The height of the analog sticks have been reduced on the DualShock4. This doesn't allow the sticks to get in the way of thumbs trying to reach the new touchpad.


The D-pad doesn't come in much use apart from menu navigation or some quick select short cuts, unless you are playing Street Fighter and need to perform a lot of Shoryukens. Such a category of games require precise up/down/left/right directional movement which analog sticks can't deliver that effectively.


The face buttons on the DualShock4 are technically similar to those of its predecessors. And no one's tweaked with the iconic PlayStation symbols.

Though the face buttons feel the same , they don't necessarily respond in the same way as their predecessors. In the older controllers the four face buttons were pressure sensitive. For example, those of you familiar with the PES franchise will know that a firm push of the X would result in a powerful shot on goal, when compared with a slight tap on X.

Did you ever notice that the face controllers on the DualShock3 were not equally spaced and the square and circle were just a bit further apart than triangle and X? Now that's been rectified with the DualShock 4, as the face buttons now form a perfect square.


The earlier outward curving shoulder buttons at the back of the controller L2 and R2, are now curved inward, similar to Xbox 360 style controller layout. The R1 and L1 also appear comparatively larger and rounded, providing better responsiveness. Sony has replaced the DualShock3's awkward inwardly-curving triggers with triggers that curve outward. Shooting is going to be so much more fun!.


Finally, a touch pad has been added, which is a small surface on the face of the controller which gamers can press and swipe, very similar to the touch panel located at the back of the Vita.

So far, the PS4 and its games seem to make very little use of the DualShock 4's touchpad.
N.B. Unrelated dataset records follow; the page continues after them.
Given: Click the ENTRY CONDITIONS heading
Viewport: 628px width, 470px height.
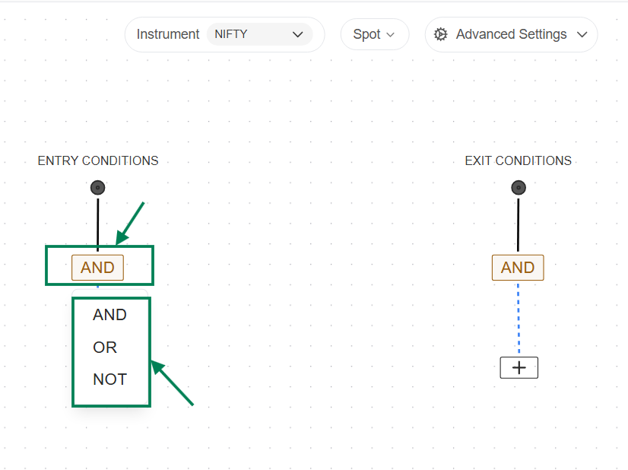Looking at the screenshot, I should [98, 160].
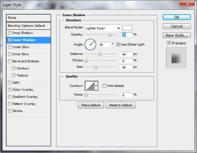Click the Angle dial control
Screen dimensions: 197x153
coord(91,45)
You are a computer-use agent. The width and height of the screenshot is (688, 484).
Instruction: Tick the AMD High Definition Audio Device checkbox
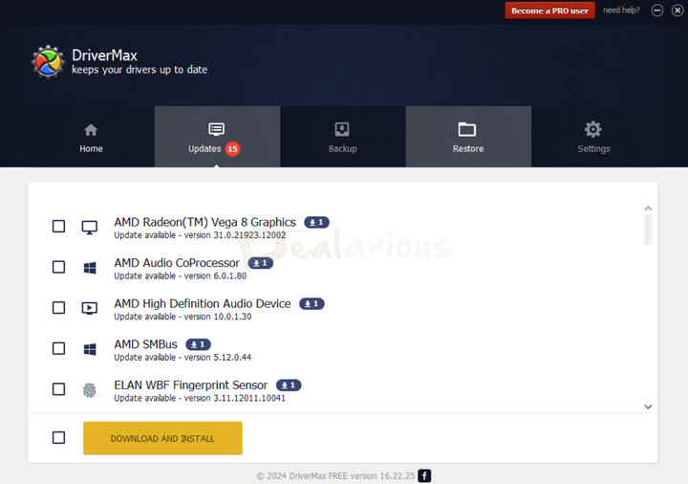tap(58, 308)
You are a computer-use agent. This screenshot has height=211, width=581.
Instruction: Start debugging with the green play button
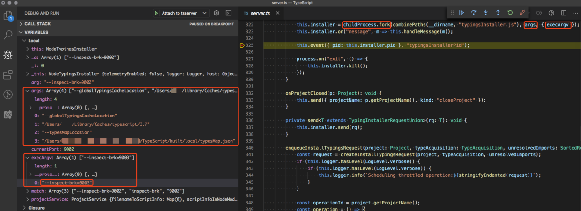coord(156,13)
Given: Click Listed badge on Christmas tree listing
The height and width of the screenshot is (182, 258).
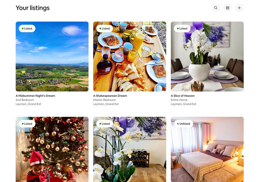Looking at the screenshot, I should (27, 124).
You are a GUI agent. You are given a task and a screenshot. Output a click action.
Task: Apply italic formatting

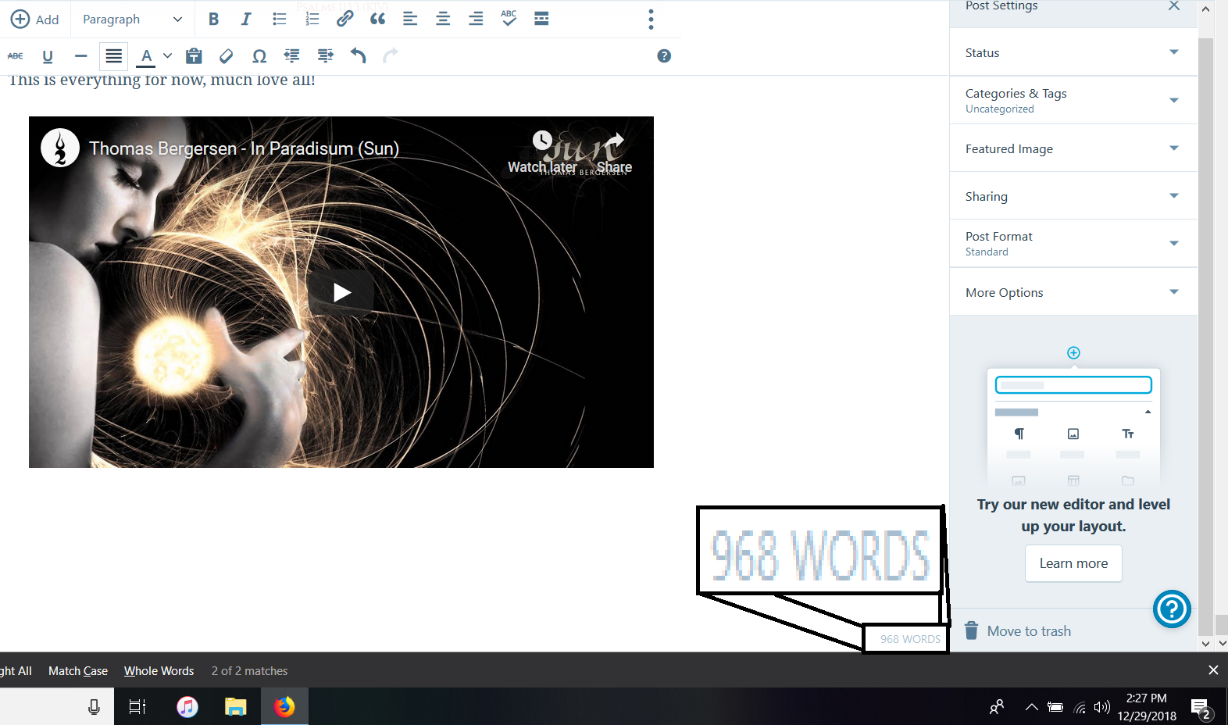click(246, 20)
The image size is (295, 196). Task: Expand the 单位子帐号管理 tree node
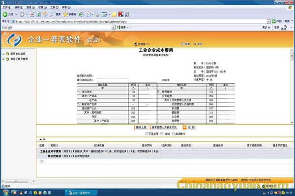[3, 59]
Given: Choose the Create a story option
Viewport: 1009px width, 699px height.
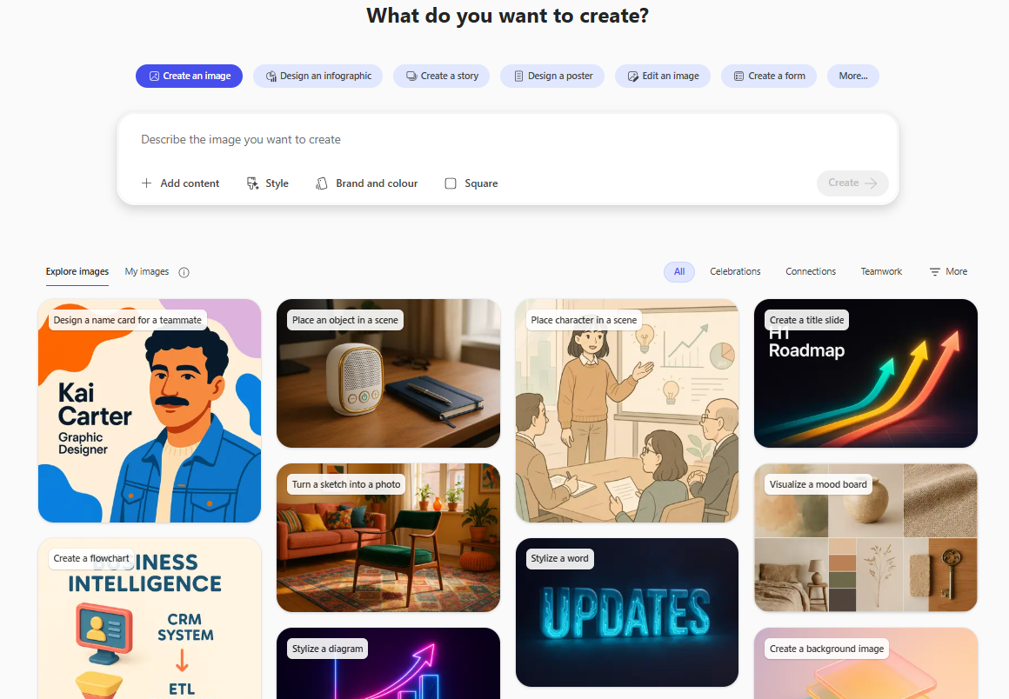Looking at the screenshot, I should pos(441,76).
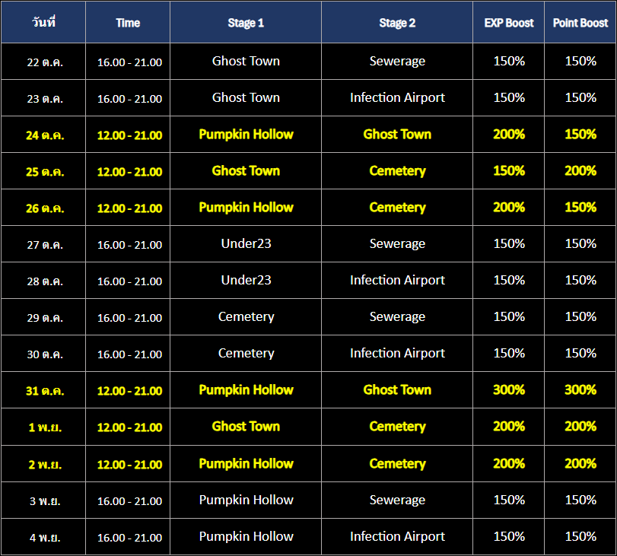Click Ghost Town in the 1 พ.ย. row
The image size is (617, 556).
(246, 427)
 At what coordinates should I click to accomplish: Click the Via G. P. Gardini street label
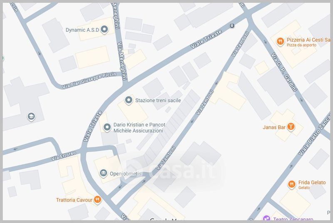pyautogui.click(x=284, y=72)
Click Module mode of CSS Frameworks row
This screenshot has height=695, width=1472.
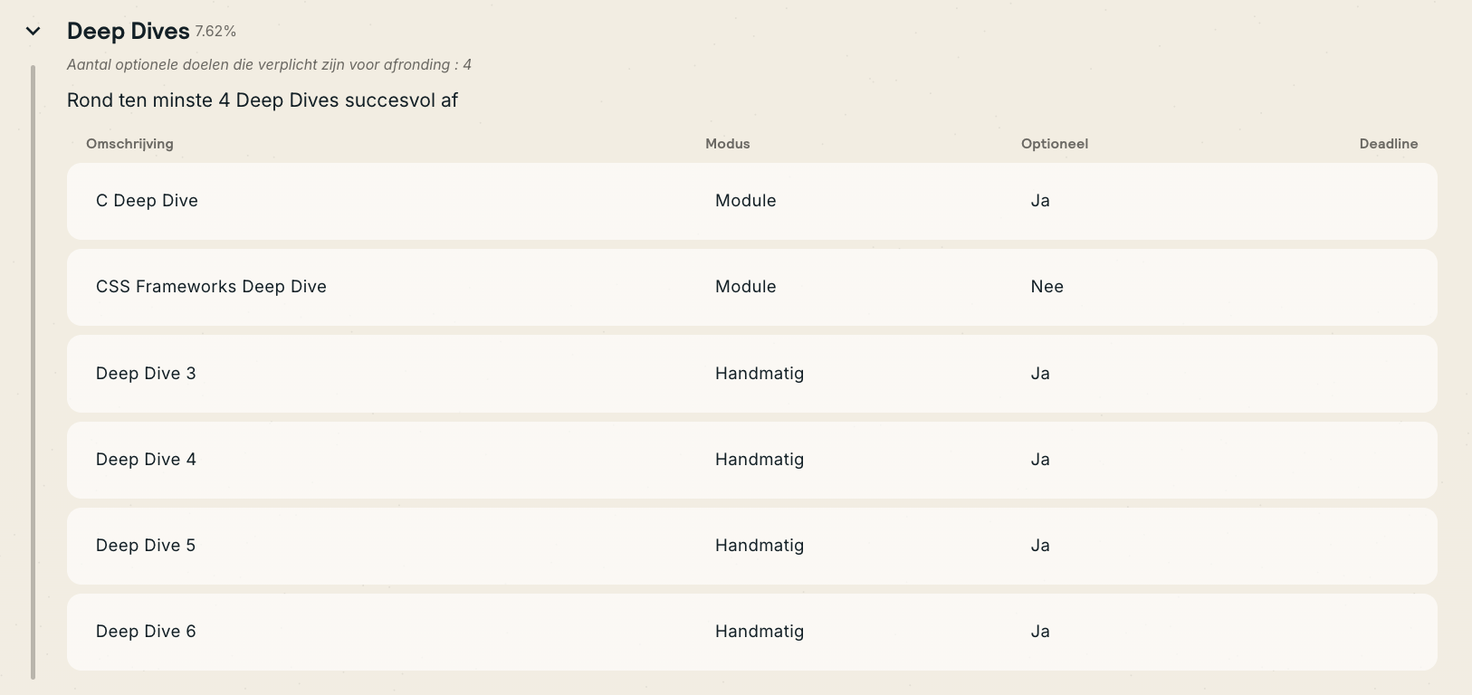point(745,287)
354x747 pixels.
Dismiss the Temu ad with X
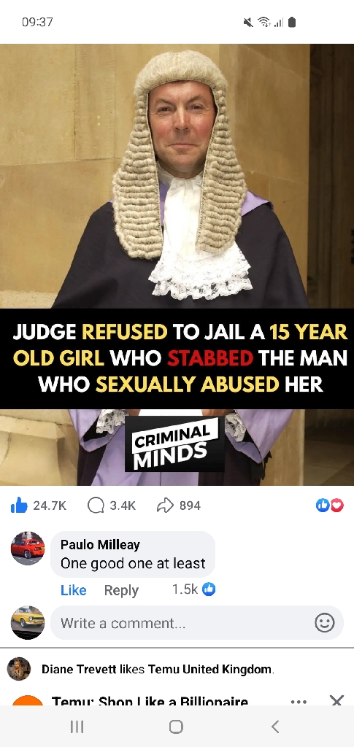click(x=337, y=700)
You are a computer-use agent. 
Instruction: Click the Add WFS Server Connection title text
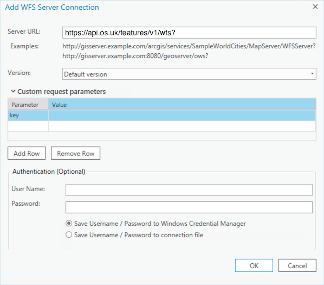[x=52, y=7]
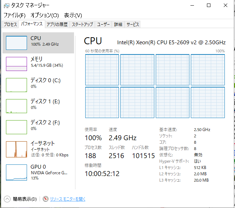Screen dimensions: 235x208
Task: Click the first logical processor usage graph
Action: click(x=102, y=70)
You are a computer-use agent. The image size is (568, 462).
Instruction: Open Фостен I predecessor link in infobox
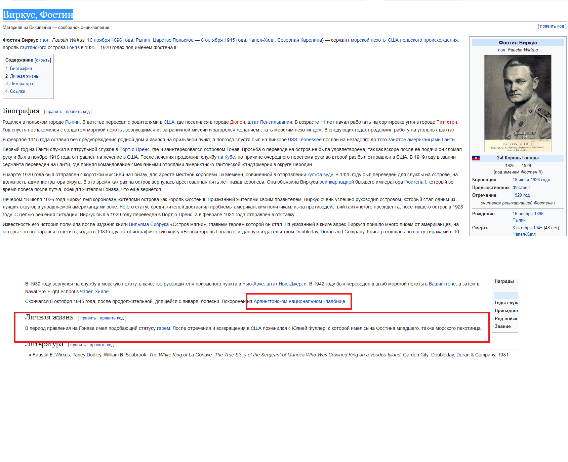tap(521, 188)
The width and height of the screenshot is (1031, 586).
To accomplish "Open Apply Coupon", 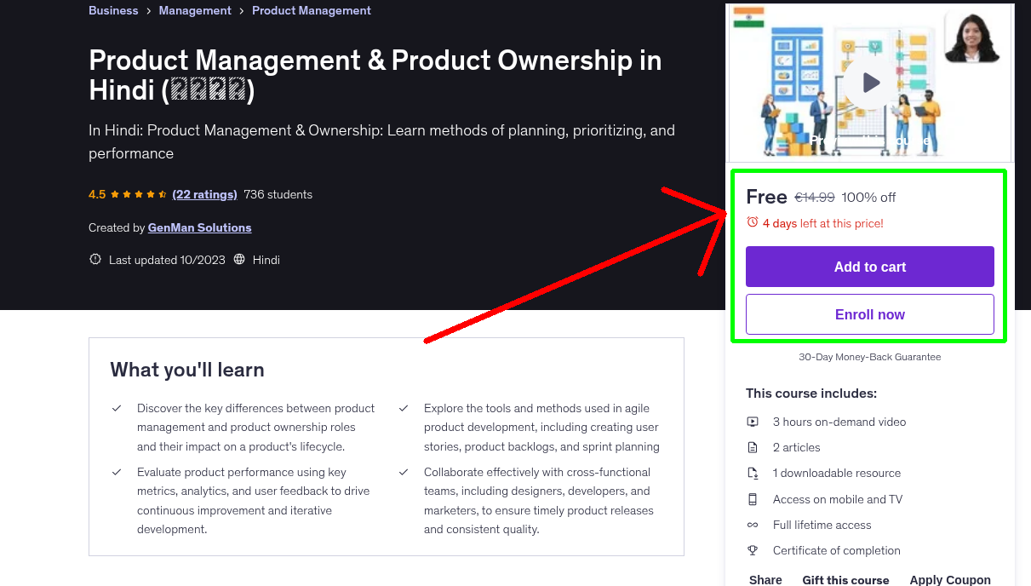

Clicking the touchpad isn’t a fantastic experience either because it doesn't feel very responsive.


The DualShock4 features the LED light bar, built into the frame of the controller, integrated with the touch pad. It illuminates a spectrum of colours providing useful information. As in the case with PlayStation Move, different players receive different light bar colours, the first pad get the traditional PS blue, the second gets a red light while the third and fourth controllers illuminate in green and pink respectively, and the lights also correlate with the colours of the PlayStation symbols on the face buttons.


Sony has ditched the age old Start and Select buttons with the introduction of the new 'Share' and 'Options' buttons. The Options button is mostly for navigating mostly menus, while Share is to flaunt your gameplay videos. However we could not play around with the Share feature as we could not manage to get online at the launch event.


Sony apparently considered the possibility of an on-board microphone on the DualShock4 for gamers to communicate with each other. Instead it opted for a simple headset jack and audio speaker located right below the touch pad. The headset will come with the PS4, enabling gamers to chat with friends during online gaming and to hear sound effects from the controller. Sound effects from the controller is something we were introduced to with the Wii Motion controller.


Sony has also made several tweaks to the grips so as to make the DualShock4 more ergonomic, apart from the previously mentioned improvements in the analog sticks, D-pad, triggers etc. The DualShock4 does have a completely revamped design and the grips and the layout have been modified so as to have more surface area in the center. The handles look wider and have been given a new shape which consistently fits in the players hands, eventually providing a better grip.


The DualShock4 weighs somewhere around 210 grams, slightly more than the DualShock3 (191 grams). Sony is well aware of the fact that the original PS3 controller was way too light. Its successor, the DualShock3 picked up some weight, and the DualShock4 is even heavier.

The DualShock 4 certainly lives up to our expectations of a next gen controller, Sony seems to have put in a lot of time and effort to eventually come out with a such a slick looking controller.